Je retourne — ou je repense — périodiquement, au difficile René Girard. S'il est assez aisé de comprendre l'importance du mimétisme dans l'espèce humaine, ce qui l'est moins c'est d'en saisir l'extrême profondeur. Là, on s'y perd. Littéralement. Je crois qu'il est question de cela : À quoi se raccrocher — pour faire identité, pour ne pas faire identité. Puisque le désir est le pont jeté de soi à l'autre.
Tout désir est fondamentalement mimétique, depuis le premier geste du nourrisson il s'agit de prendre part à l'autre, de s'ancrer dans l'espèce. C'est un pont.
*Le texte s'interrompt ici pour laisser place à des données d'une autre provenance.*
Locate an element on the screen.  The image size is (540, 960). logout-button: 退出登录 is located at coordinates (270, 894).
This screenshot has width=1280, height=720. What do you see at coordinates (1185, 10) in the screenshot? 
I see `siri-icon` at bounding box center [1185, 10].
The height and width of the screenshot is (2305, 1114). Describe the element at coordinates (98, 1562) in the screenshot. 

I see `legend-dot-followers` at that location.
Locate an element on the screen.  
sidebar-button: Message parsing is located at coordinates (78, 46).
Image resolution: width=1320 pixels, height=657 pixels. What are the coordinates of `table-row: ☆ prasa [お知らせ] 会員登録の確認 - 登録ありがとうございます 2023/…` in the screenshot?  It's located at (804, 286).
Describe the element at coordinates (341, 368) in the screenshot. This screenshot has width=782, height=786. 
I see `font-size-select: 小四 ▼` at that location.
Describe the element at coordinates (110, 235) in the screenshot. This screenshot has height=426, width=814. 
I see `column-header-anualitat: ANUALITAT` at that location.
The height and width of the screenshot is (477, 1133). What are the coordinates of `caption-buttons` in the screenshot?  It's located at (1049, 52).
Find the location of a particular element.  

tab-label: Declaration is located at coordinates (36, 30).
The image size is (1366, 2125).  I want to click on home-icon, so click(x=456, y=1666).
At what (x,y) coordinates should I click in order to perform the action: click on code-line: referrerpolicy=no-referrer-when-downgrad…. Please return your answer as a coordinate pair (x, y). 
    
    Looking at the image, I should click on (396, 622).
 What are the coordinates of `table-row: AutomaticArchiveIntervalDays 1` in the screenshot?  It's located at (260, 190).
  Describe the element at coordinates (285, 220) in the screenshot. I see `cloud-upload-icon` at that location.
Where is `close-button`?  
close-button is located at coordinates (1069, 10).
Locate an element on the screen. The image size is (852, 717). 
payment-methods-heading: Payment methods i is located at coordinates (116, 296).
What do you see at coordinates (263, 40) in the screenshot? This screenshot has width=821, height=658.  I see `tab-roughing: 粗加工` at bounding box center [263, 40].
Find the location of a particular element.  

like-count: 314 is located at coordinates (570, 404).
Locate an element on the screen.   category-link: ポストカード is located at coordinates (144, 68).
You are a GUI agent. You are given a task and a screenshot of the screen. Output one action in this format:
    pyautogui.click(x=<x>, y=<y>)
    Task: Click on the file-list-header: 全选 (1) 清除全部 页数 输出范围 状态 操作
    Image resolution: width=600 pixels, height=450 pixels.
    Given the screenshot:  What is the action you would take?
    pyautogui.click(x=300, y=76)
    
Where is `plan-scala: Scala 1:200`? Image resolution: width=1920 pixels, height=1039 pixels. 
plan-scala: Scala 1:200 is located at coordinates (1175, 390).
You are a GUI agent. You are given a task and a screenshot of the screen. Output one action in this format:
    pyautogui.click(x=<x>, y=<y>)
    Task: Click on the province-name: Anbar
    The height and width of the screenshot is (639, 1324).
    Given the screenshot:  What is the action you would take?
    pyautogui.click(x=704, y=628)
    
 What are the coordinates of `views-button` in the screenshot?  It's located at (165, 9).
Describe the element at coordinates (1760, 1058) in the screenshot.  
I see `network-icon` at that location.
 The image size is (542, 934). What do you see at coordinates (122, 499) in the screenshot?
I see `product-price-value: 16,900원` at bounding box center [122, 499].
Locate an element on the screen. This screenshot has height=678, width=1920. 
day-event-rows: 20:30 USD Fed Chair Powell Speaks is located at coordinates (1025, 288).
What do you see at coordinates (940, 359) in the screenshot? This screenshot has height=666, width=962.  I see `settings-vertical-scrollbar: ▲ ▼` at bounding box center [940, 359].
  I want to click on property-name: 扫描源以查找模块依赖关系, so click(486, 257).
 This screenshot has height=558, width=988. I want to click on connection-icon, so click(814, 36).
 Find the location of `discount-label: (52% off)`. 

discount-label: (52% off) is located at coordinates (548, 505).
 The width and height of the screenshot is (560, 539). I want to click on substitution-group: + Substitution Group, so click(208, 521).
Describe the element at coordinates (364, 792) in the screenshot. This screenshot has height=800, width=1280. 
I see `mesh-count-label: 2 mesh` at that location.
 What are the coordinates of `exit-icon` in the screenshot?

Le premier mouvement de vie est un pont.
Et les mouvements suivants sont aussi des ponts. La rive qu'ils atteignent est une rive en mouvement, elle-même, elle ne peut pas être inerte, elle ne peut pas être la mort. C'est une rive mouvante à laquelle on va s'accrocher, c'est un désir auquel va s'accrocher l'apprenti-désir. L'objet du désir (l'objet a comme il a été savamment nommé) n'est pas un électron libre, il n'est pas échoué tout seul sur un rocher, il est porté par quelqu'un. Il est lui aussi un hors-bord qui se jette vers une rive. Et jamais aucun accostage n'est longtemps satisfaisant. Il s'agit toujours d'échapper à soi. De n'être pas que soi.
Le problème est véritablement pascalien, dans sa hauteur lumineuse — poutinien, du côté de sa ténèbre.